3 de jul. de 2014

O que eu faço quando sentir saudade?

Ou Sobre se apegar

Se fosse só sentir saudade,
mas tem sempre algo mais...
-Legião Urbana


 Querido,

Admito que o apego seja uma das maiores tolices que aprendi na vida. Antes da matemática – da qual só absorvi o básico - e das boas maneiras, havia o apego. Isso explica a demora em me despedir da chupeta, os cadernos e apostilas da faculdade mofando na estante, a dezena de agendas enfileirada na velha escrivaninha e os quebra-cabeças montados incansavelmente durante a infância, agora cobertos por teias de aranha em alguma parte esquecida do guarda-roupa.
Claro que são apenas singelos itens de uma lista interminável sobre uma mania quase impenetrável de viver a vida perigosamente. Porque você sofre. É. O mal ultrapassa a mera cordialidade de acumular objetos que fizeram parte do seu passado pela estúpida incompetência de romper os laços de memórias.
Além dos assuntos tangíveis, há a in-pretensão psicopata de guardar o não palpável. É a vontade de transformar todas as suas amigas em irmãs, para morarem na mesma casa que você e não haver necessidade de esperar até a hora da brincadeira, sempre breve e nunca suficiente. É o choro descontrolado por ver a irmã de verdade voltar para sua cidade-casa do feriado e não poder ir junto. É a depressão por ter que retornar à rotina monótona depois do mês leviano de férias ensolaradas. E, finalmente, é a falta, expectativas rasgadas e canções devolvidas que não mais poetizam momento nenhum.

Dados armazenados:
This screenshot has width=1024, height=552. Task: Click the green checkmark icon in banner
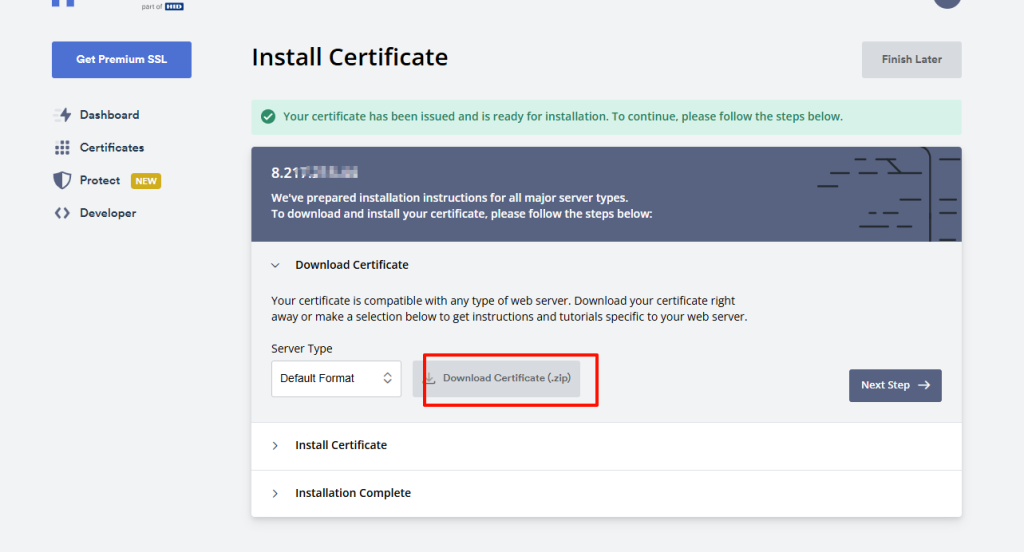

Lista de tarefas:
1. Responda com base no texto sobre o apego:
(a) De que objeto da infância foi difícil se despedir?
(b) Quantas agendas estão enfileiradas na velha escrivaninha?
(c) Para onde a irmã de verdade volta depois do feriado?
2. Escreva a parte seguinte do texto sobre o apego, a partir da última frase.

Respostas escritas:
1.
(a) Da chupeta.
(b) Uma dezena.
(c) Para sua cidade-casa.

2.
Eu me apego a pessoas, veja só. Eu, que me armo como antissocial e aprecio demasiadamente os raros momentos de solitude, tenho inclinação natural e irremediável por empilhar, em cantos abstratos, os frios na barriga e as crises de riso. E dentre todas essas pessoas e sensações, eu te elegi, nem faz tanto tempo, a minha favorita. Cê sabe, sou dessas.
Estou agora virada pelo avesso, porque já fui avessa à ideia de me apegar, bem quando o lema principal era manter distância para não gostar demais. Lutei profundamente contra, até perceber a revoada dentro do peito. De novo.
Desculpa, mas eu fico boba até com a ideia de você ter se apaixonado por mim, viu!
Tanta conversa feminista e papo autoajuda não foram suficientes para me fazer esquivar por muito tempo. A resistência falhou. Sempre falha! Mas é a tal coisa, ninguém recusa um feriado prolongado porque a volta é motivo de desânimo e melancolia. Todos são gratos pelos dias extraordinários de trégua com o estresse, embora, no último, o que mais se ouça sejam pedidos chorosos para que qualquer milagre a estenda um pouco mais.
Acho que essa lógica funciona bem na intimidade. Depois que me desapeguei dos temores inúteis, passei a me permitir também, mesmo consciente das possibilidades de dor de cotovelo e coração partido. Em alguma hora, você até esquece que existem dores de cotovelo e corações partidos. E agora quem tem que partir é você.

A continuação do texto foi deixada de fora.